◆ **Task to complete**:
Below are the records; copy each line in which "agent" occurs.

Stored records
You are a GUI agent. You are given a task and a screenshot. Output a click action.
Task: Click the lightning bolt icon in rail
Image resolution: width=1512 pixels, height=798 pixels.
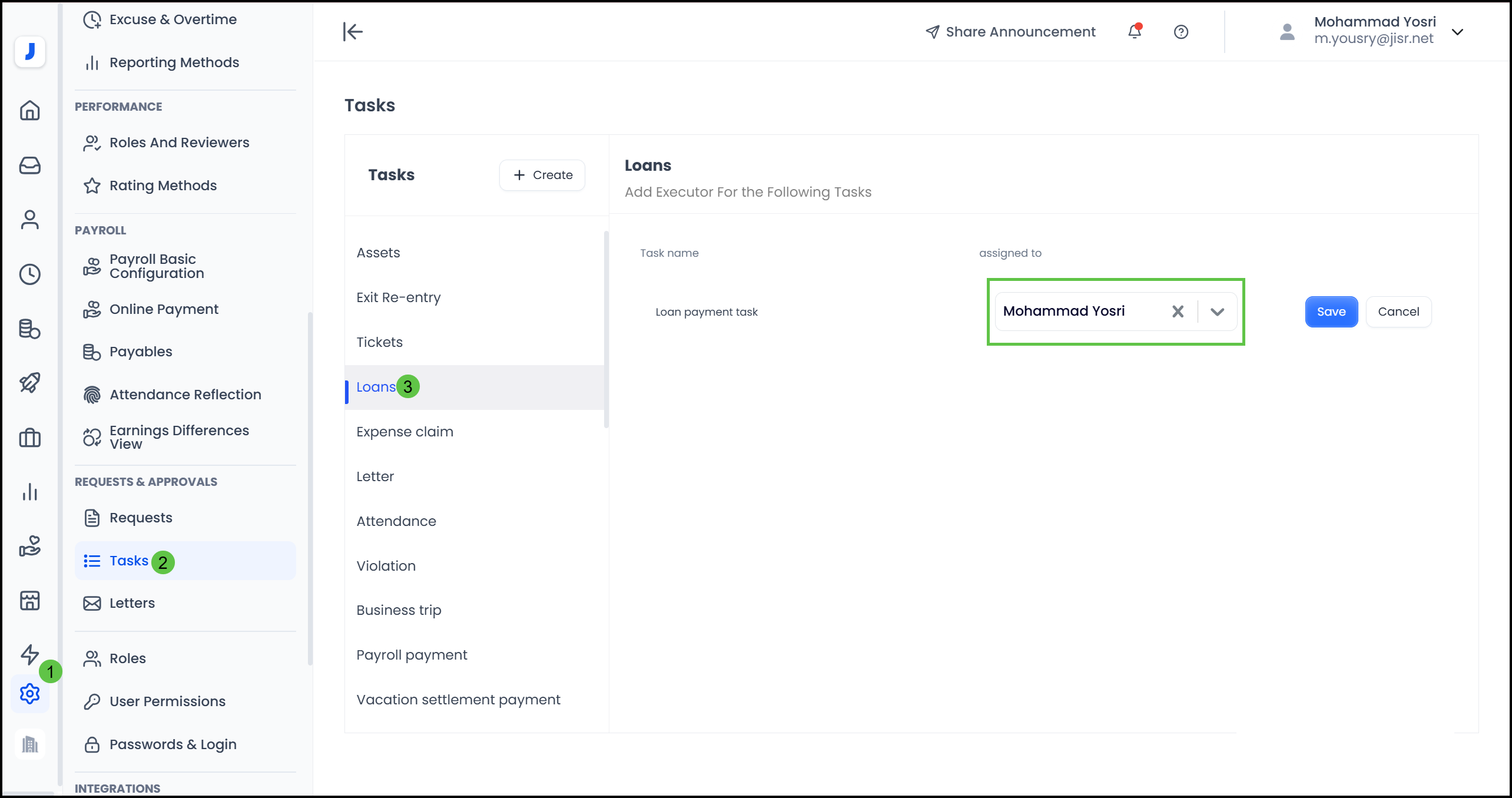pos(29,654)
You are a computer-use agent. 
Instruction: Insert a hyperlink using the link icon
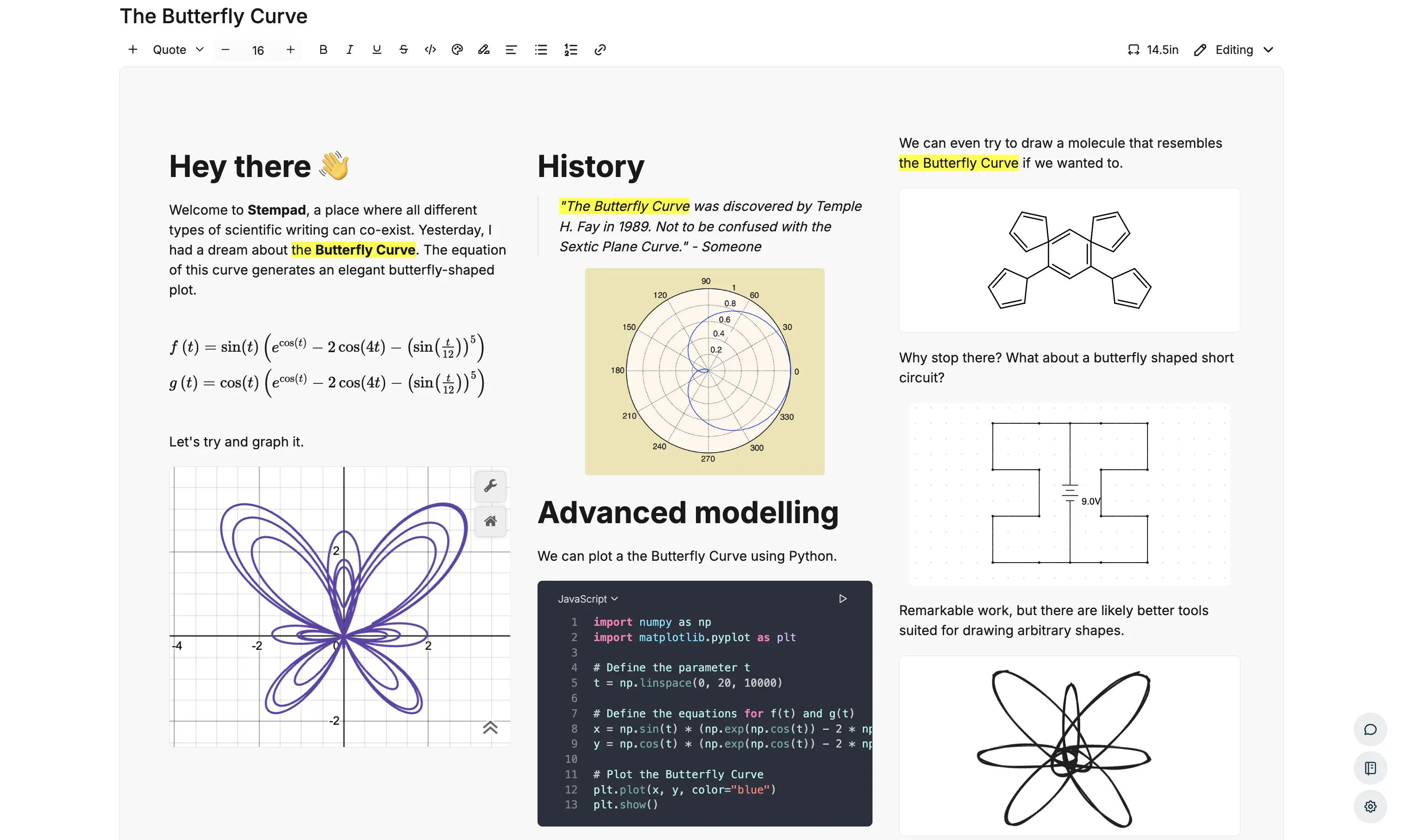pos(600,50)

◆ **Your response**:
You are a GUI agent. You are given a task and a screenshot. Output a click action.
You are a computer-use agent. 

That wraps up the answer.